Unless you have first-hand knowledge on their diets or detailed second-hand sources that go beyond the occasional soft-drink. Your claim about debunking conventional wisdom on diets such as not over-eating or avoiding excess sugar is totally bonkers.

I'm pretty sure they have a healthy diet, avoiding junk food and such but I may be wrong (since I don't have first-hand knowledge) and so better to post sources when making such contrarian claims such as dismissing the entire consensus of healthy and unhealthy eating.


Buffett is famous for his fast-food heavy diet. Here's one article that quotes Bill Gates:

"Warren Buffett's close friend, billionaire and Microsoft co-founder Bill Gates, says Buffett mostly subsists on a diet of hamburgers, ice cream, and Coke. Celebrating 25 years of their friendship in 2016, Gates wrote in his blog, Gates Notes, "One thing that was surprising to learn about Warren is that he has basically stuck to eating what he liked when he was six years old." He recalled a time when Buffett stayed at his and his wife Melinda Gates' house, and opened a package of Oreo cookies for breakfast."
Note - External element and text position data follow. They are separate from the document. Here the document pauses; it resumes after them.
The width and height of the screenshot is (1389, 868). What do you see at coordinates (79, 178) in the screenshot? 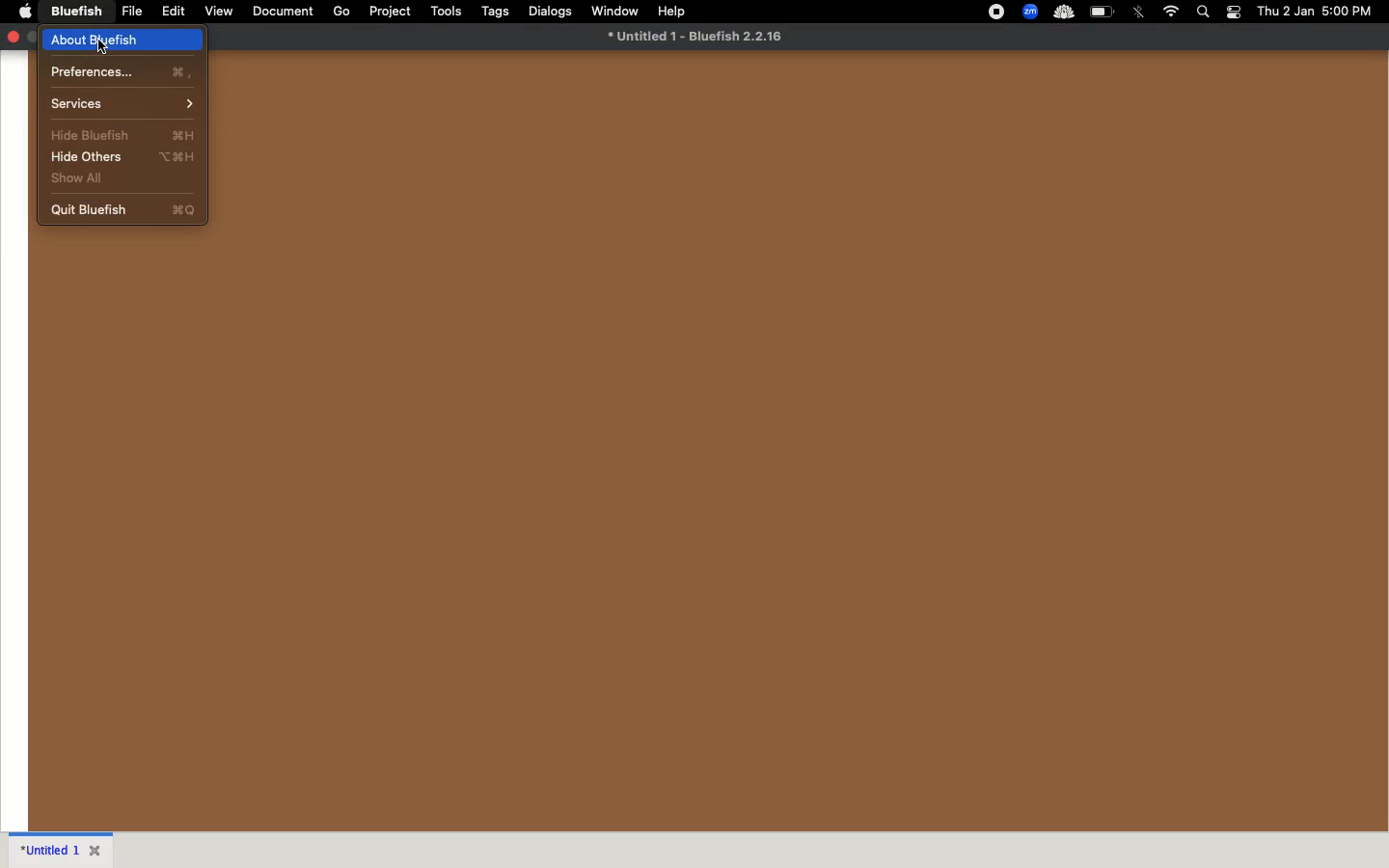
I see `show all` at bounding box center [79, 178].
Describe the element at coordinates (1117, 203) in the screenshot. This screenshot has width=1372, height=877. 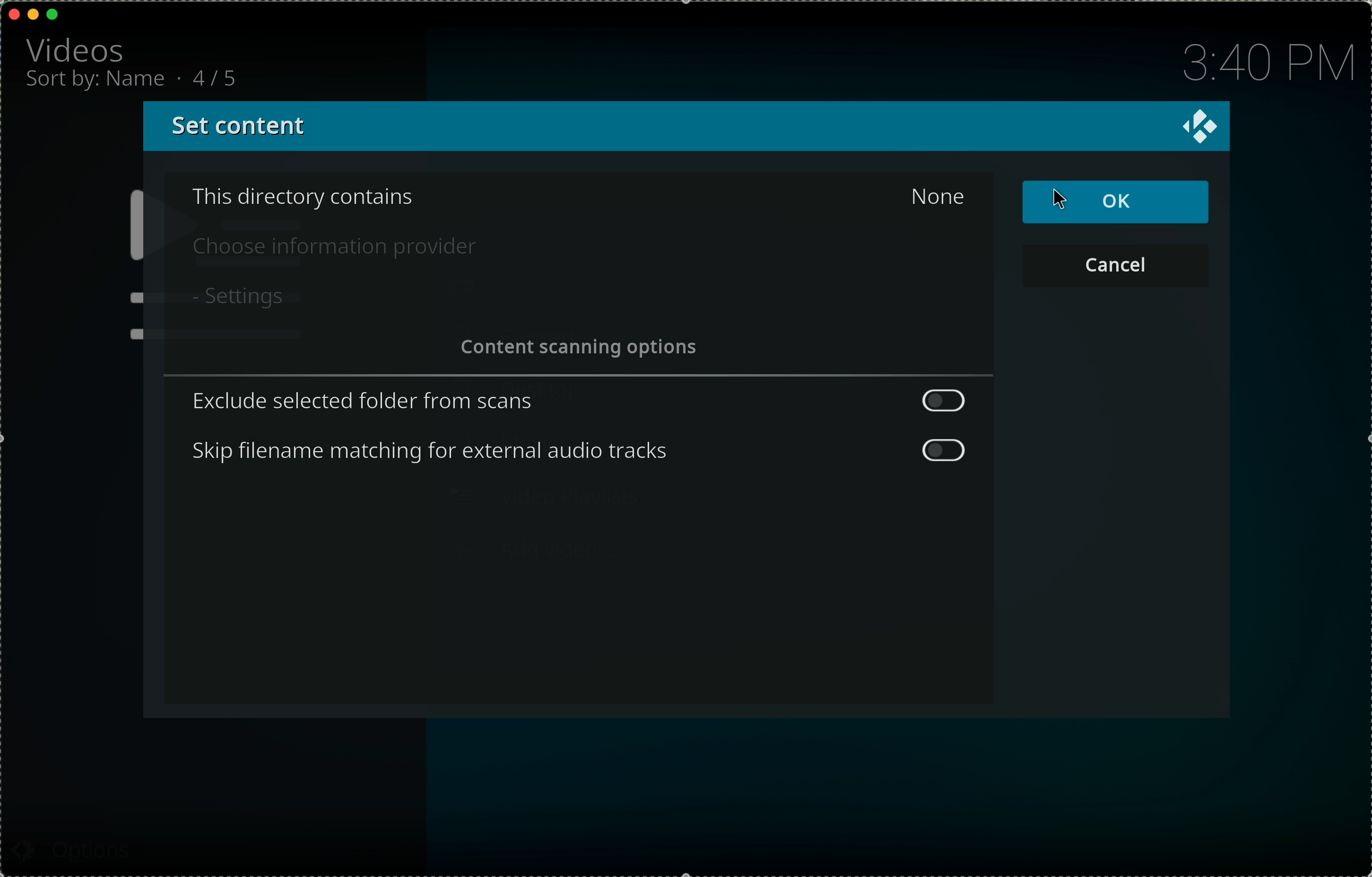
I see `click on OK button` at that location.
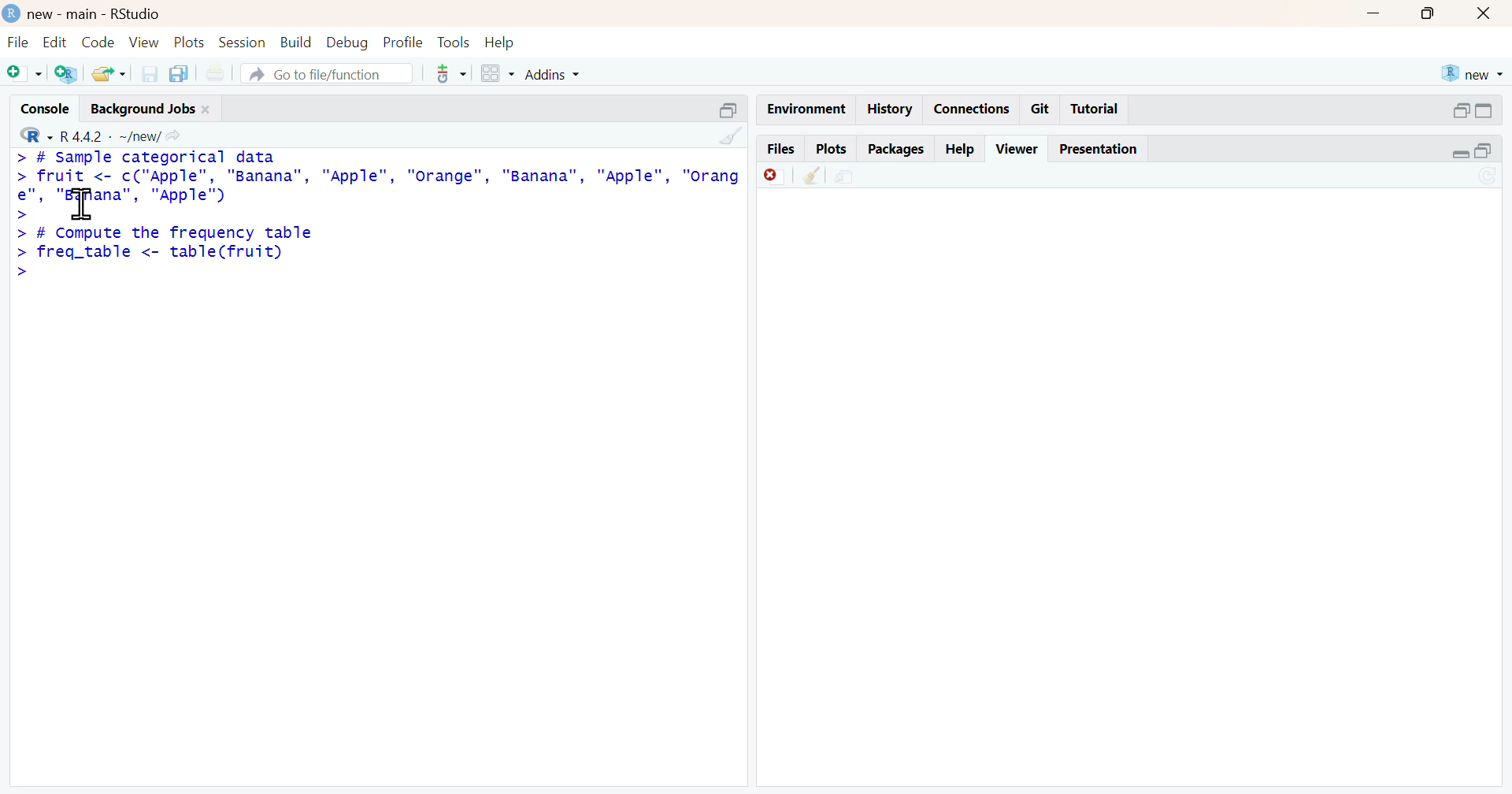 The width and height of the screenshot is (1512, 794). Describe the element at coordinates (1460, 112) in the screenshot. I see `expand` at that location.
https://www.mashed.com/240851/this-is-why-warren-buffett-rea...

https://www.gatesnotes.com/About-Bill-Gates/25-Years-of-Lear...

Anyway, I think the medical establishment is very much aware that genes matter more than diet, exercise, or anything else they can do. I had one extremely socially awkward PCP who, upon intake, was like "Asian? That's good, it means you'll live longer. Good genes." The problem is that such comments are both off-putting, potentially illegal, and completely unhelpful, because patients can't control their genes but can control their diet and exercise. There are a lot of statements that are true but useless, and discourse tends to select against them.


My first-hand experience and conventional scientific-consensus is that diet matters, not only for longevity of life but also for quality of life.

My Dad is addicted to sugary drinks and his feet are already showing signs of pre-diabetic nerve damage and he has lost lots of weight while his fraternal twin, who isn't addicted to sugary drinks has no such nerve problems.

The role of diet and genes can actually be tested on identical twins or studied that way and pretty sure any such study will show diet matters for quality of life and length of life.

The grandparent poster said something like "Conventional wisdom on Diet is wrong" is so vague to the point of almost being meaningless.

No one is disputing that genes matter but to draw a logical line from Buffet saying "hamburgers and oreo are not that bad" to "conventional wisdom on diet is wrong" is a mega-leap in logic which the grandparent poster should apply for the Olympics.

Mcdonalds food (in moderation) is not that unhealthy actually, but the grandparent poster is so vague I'm not sure maybe he is actually saying the same thing. My interpretation of his vague comment is that he is saying diet doesn't matter when it comes to health when there is overwhelming evidence of the perils of excess sugar and over-eating to health.


> I think much of conventional wisdom about weight, diet, health is wrong.

If they weren't alive, it would be a few other old people you would use as examples. Even if conventional wisdom on those topics was bang on, you'd still be able to use this reasoning thanks to survivorship bias.


This also surprises me.

Is this survivorship bias?

Also, I think a stress free happy life could be equally or more important than diet and exercise.


> Is this survivorship bias?

I'm not sure if you mean this in jest, but yes it is.

So if you meant it as dry humor, you made me chuckle. It's almost too on the nose, considering we're talking about the habits of literal survivors being taken out of context.


I'd posit that more important to longevity than diet, is the relation to retirement and work. It may not be much of a coincidence they're working and living until their nineties. I've noticed too many people decline precipitously after retirement when there was nothing in the way anymore of TV and sedentarism, which is the natural state of things in modernity.


While he does not live "healthy", I read somewhere that he is particular about getting a certain amount of calories each day.